Text block >>
1.5 min read
Lurgan Is Dying. It may count as “Good Marketing”.
Jonathan Drainey
FCIM, MCIPR
I should probably explain the format before anyone gets confused.
This is, technically, an SEO article for “Lurgan marketing consultant”. Which means it should be constructive, helpful and broadly optimistic.
Unfortunately, it’s also about my home town, Lurgan.
And my home town is being quietly dismantled by people who have absolutely no clue what their job is.
So what follows is my attempt to be helpful, strategic and constructive, while also voicing my calm inner rage at how enthusiastically we’re ruining a place I actually care about. Think of it as civic pride, expressed through irritation.
The problem? High rates. Empty units. Indistinguishable retail. No clear reason to visit. No reason to invest. And absolutely no shared understanding of what the town is actually for.
What is Lurgan’s Value Proposition?
(And Please Don’t Say “Community”.)

Problem set >>
1. Rewrite the Lurgan article between "Unfortunately, it’s also" and "is actually for.", inclusive, putting "hometown" in place of "home town".
2. According to the Lurgan article, which search phrase is the piece technically an SEO article for?

Material >>
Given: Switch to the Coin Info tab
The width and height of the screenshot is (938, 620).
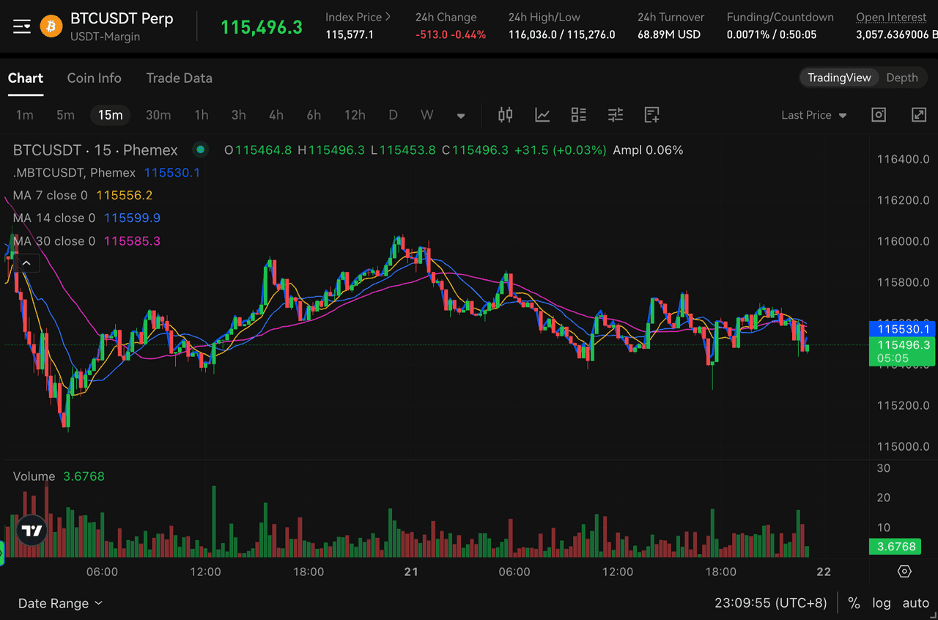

Solution list >>
1.
Unfortunately, it’s also about my hometown, Lurgan.
And my hometown is being quietly dismantled by people who have absolutely no clue what their job is.
So what follows is my attempt to be helpful, strategic and constructive, while also voicing my calm inner rage at how enthusiastically we’re ruining a place I actually care about. Think of it as civic pride, expressed through irritation.
The problem? High rates. Empty units. Indistinguishable retail. No clear reason to visit. No reason to invest. And absolutely no shared understanding of what the town is actually for.

2. "Lurgan marketing consultant"